START Raw data

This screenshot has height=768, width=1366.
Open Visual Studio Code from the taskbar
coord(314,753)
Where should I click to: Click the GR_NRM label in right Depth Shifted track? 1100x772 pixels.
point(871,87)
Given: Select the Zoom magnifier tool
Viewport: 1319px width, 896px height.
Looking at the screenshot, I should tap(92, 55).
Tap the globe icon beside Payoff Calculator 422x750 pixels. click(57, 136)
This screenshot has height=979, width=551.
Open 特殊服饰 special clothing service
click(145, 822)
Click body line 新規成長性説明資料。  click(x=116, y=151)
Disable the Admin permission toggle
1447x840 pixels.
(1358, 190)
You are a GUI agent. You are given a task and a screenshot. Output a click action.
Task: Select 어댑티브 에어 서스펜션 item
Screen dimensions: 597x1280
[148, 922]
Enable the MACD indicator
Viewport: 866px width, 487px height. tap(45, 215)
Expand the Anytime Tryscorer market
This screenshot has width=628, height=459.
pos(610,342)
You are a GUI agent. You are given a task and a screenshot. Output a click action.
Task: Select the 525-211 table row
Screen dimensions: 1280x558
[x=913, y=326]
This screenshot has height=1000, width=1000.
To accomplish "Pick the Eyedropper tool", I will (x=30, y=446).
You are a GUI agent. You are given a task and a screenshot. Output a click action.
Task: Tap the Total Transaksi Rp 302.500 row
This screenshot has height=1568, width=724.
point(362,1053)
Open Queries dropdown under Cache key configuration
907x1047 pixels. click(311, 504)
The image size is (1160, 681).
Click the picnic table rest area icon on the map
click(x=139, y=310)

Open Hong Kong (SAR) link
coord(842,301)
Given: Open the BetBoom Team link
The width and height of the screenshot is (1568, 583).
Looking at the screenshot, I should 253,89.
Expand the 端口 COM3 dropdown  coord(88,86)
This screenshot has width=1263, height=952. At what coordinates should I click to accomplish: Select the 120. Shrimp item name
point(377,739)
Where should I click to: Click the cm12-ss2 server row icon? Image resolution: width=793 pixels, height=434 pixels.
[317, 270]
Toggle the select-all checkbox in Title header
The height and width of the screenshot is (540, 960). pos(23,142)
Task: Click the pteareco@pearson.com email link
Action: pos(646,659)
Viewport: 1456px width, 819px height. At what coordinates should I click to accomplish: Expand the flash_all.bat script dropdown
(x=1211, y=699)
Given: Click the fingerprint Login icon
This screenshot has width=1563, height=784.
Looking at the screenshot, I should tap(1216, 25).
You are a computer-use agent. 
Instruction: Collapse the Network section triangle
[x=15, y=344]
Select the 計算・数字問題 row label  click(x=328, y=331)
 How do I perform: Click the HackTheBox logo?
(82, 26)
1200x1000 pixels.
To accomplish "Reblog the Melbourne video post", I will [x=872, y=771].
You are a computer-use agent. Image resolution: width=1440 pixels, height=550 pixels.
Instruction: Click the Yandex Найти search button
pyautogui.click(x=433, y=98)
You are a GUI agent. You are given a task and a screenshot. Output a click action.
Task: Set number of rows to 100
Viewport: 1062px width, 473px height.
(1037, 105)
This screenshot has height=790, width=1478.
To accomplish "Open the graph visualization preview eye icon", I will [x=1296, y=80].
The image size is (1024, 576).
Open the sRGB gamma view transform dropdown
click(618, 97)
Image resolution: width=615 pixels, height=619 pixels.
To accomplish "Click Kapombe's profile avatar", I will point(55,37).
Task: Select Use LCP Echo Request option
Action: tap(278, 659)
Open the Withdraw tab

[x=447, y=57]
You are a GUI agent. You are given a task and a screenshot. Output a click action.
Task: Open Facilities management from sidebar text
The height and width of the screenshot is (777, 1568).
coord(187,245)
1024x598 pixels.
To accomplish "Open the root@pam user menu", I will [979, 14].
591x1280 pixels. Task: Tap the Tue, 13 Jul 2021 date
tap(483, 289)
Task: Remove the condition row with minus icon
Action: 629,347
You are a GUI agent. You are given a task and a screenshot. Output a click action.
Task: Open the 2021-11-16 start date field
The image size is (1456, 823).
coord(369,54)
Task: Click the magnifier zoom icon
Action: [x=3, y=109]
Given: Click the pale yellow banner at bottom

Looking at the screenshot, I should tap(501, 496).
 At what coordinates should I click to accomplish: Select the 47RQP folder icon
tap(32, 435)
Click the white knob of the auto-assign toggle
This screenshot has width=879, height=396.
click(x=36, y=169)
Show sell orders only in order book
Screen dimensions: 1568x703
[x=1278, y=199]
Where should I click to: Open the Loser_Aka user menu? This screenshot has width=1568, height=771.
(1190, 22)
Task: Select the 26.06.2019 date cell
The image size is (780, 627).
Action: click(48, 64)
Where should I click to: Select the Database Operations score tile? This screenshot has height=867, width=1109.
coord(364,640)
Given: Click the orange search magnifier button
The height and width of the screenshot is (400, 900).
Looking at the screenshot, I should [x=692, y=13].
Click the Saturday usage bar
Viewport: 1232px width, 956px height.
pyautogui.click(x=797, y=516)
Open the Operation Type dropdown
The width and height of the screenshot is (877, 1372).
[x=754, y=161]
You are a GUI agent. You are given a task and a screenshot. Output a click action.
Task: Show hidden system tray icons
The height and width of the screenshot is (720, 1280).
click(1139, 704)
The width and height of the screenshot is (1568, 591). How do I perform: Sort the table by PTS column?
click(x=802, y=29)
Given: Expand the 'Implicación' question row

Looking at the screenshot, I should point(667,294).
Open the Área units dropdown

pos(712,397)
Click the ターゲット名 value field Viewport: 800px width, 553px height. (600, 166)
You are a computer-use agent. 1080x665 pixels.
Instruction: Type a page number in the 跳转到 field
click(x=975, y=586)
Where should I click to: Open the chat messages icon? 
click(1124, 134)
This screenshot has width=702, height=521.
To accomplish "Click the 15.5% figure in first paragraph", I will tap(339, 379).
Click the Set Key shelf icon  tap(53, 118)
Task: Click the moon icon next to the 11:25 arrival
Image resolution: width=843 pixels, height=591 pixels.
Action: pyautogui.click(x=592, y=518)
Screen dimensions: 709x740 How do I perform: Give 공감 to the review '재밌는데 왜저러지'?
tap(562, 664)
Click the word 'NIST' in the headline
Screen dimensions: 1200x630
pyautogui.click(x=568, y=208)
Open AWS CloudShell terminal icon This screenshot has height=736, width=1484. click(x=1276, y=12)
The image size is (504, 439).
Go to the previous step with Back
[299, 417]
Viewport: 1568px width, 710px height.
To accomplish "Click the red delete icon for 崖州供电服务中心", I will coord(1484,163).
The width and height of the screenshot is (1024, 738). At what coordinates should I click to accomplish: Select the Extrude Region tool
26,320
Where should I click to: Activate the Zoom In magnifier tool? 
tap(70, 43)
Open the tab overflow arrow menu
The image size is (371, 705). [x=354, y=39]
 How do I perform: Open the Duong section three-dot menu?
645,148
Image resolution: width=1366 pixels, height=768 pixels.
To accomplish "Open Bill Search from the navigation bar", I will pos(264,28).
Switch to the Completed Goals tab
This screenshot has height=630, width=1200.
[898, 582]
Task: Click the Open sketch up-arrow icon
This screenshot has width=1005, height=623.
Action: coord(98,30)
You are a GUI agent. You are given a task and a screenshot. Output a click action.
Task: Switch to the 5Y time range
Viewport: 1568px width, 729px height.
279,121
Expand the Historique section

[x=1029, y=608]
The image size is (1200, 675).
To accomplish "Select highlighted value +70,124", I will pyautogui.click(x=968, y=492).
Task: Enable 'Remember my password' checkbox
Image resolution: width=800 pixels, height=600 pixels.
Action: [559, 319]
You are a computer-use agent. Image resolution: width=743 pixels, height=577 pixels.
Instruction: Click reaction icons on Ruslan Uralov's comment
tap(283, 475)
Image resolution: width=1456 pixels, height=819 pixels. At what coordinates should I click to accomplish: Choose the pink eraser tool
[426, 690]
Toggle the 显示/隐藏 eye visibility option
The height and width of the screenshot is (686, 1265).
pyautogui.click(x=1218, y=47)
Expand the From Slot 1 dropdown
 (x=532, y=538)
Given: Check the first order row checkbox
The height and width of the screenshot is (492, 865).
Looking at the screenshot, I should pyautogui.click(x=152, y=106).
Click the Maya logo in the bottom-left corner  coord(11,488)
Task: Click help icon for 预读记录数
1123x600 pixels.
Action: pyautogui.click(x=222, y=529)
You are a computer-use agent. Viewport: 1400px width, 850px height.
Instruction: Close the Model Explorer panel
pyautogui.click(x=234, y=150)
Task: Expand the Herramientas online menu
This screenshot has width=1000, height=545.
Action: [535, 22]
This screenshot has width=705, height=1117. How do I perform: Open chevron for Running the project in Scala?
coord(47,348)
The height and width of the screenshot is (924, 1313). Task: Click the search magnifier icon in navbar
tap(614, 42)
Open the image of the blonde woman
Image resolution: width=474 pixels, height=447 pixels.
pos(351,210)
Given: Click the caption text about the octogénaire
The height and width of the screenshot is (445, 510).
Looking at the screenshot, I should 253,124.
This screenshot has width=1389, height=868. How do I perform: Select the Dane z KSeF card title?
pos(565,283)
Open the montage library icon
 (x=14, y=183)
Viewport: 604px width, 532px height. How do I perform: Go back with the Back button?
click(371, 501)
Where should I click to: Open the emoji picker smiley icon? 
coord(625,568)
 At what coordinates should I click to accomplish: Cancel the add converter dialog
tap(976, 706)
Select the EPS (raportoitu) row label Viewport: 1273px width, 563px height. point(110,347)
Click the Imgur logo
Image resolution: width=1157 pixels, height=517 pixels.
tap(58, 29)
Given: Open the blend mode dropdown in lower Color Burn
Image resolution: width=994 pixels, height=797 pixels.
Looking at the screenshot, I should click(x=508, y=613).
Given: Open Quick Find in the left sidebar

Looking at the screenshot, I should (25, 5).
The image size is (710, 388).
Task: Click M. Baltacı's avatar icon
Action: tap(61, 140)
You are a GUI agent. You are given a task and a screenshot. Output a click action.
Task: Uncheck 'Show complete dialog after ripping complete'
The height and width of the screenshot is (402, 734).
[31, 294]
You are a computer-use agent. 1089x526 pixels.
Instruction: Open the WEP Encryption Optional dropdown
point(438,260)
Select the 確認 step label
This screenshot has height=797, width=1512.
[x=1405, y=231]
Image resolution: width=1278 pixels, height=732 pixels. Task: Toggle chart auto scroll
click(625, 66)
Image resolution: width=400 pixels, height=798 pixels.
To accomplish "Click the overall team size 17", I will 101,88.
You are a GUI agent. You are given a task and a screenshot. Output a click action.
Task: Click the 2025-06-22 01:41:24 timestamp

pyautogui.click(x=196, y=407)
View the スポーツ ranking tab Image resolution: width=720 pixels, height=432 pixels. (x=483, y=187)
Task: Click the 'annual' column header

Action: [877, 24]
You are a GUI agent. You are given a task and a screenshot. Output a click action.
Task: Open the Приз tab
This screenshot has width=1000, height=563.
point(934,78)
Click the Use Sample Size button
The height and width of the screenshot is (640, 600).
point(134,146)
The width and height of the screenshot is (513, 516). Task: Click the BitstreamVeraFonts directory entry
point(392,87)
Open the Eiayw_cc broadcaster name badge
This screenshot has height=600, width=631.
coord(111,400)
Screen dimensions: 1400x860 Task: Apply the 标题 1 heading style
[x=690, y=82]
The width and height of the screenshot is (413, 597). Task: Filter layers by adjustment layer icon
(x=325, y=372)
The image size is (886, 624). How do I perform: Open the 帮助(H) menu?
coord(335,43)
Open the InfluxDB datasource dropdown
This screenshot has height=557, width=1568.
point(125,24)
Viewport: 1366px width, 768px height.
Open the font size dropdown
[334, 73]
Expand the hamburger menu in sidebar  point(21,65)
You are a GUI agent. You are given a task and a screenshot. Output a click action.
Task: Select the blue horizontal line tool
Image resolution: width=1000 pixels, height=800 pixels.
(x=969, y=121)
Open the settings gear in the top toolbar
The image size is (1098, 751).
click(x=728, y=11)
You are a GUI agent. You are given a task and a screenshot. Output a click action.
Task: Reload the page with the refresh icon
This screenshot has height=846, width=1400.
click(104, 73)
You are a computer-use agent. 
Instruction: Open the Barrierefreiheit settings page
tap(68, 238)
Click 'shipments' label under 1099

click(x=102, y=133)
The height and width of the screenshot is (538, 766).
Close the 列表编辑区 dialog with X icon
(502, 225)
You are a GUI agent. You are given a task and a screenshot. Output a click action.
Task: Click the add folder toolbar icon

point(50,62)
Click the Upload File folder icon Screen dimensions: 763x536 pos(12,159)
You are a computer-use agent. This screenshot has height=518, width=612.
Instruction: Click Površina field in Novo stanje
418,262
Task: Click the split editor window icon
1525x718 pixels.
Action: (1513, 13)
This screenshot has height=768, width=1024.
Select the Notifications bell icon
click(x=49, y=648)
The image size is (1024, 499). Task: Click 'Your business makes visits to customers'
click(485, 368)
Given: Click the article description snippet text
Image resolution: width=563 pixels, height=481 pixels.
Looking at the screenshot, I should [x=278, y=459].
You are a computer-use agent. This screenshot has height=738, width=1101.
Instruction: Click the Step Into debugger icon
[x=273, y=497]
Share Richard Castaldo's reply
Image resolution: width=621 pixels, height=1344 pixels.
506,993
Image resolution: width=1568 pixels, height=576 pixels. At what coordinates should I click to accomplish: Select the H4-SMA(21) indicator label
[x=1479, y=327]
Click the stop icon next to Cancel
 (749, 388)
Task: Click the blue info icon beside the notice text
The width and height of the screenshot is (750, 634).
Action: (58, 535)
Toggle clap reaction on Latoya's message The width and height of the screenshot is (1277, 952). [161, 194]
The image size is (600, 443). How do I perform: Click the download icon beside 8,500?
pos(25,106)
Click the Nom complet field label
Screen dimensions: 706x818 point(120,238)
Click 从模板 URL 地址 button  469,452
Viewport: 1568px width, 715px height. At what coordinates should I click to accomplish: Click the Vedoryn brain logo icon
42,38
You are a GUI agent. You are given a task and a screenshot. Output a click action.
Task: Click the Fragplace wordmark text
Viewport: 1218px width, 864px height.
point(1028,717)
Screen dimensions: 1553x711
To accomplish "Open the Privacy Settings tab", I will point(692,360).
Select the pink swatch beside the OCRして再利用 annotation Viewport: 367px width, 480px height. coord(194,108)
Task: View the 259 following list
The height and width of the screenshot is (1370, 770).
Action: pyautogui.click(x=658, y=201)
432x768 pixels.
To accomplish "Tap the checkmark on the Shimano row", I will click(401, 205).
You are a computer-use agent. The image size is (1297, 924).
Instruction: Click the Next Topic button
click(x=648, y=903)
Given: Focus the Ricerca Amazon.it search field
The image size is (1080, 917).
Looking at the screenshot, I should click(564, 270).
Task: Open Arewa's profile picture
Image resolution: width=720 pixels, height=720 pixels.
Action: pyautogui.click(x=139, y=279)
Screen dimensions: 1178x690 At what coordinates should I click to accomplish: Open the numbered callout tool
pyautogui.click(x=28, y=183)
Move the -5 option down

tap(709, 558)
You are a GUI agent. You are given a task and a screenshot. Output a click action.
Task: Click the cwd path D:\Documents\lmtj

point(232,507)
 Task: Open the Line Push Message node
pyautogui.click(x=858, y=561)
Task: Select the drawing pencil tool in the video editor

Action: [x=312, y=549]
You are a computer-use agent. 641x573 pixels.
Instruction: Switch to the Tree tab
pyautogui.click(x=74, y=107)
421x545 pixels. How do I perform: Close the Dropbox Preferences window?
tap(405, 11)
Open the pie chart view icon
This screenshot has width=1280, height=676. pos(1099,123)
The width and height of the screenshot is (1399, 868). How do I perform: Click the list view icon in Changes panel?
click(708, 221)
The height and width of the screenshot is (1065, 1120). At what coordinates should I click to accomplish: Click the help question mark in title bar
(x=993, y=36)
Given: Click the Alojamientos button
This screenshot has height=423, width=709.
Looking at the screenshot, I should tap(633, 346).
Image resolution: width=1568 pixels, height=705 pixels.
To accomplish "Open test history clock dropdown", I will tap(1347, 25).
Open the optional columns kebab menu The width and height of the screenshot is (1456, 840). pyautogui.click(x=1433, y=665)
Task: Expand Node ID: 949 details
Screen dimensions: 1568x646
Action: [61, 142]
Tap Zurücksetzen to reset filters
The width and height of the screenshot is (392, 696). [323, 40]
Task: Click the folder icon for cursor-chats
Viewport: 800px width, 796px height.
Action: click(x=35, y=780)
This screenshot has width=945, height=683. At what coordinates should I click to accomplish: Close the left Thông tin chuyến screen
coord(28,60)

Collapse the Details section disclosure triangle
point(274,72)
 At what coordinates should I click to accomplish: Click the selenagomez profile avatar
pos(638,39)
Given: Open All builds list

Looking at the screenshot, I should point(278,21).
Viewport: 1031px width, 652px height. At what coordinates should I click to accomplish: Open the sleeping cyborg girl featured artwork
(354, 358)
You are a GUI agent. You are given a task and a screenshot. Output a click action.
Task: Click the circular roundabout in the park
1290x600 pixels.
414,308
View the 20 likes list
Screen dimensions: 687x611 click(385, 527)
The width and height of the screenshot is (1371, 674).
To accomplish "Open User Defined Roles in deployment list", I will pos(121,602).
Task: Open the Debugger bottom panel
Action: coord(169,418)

END Raw data

### Task to carry out
Repeat, exactly as they stand above, the lines from the line with "Open the settings gear in the top toolbar" to the line with "Given: Click the article", both lines included.

### Output below
Open the settings gear in the top toolbar
The image size is (1098, 751).
click(x=728, y=11)
You are a GUI agent. You are given a task and a screenshot. Output a click action.
Task: Reload the page with the refresh icon
This screenshot has height=846, width=1400.
click(104, 73)
You are a computer-use agent. 
Instruction: Open the Barrierefreiheit settings page
tap(68, 238)
Click 'shipments' label under 1099

click(x=102, y=133)
The height and width of the screenshot is (538, 766).
Close the 列表编辑区 dialog with X icon
(502, 225)
You are a GUI agent. You are given a task and a screenshot. Output a click action.
Task: Click the add folder toolbar icon

point(50,62)
Click the Upload File folder icon Screen dimensions: 763x536 pos(12,159)
You are a computer-use agent. This screenshot has height=518, width=612.
Instruction: Click Površina field in Novo stanje
418,262
Task: Click the split editor window icon
1525x718 pixels.
Action: (1513, 13)
This screenshot has height=768, width=1024.
Select the Notifications bell icon
click(x=49, y=648)
The image size is (1024, 499). Task: Click 'Your business makes visits to customers'
click(485, 368)
Given: Click the article description snippet text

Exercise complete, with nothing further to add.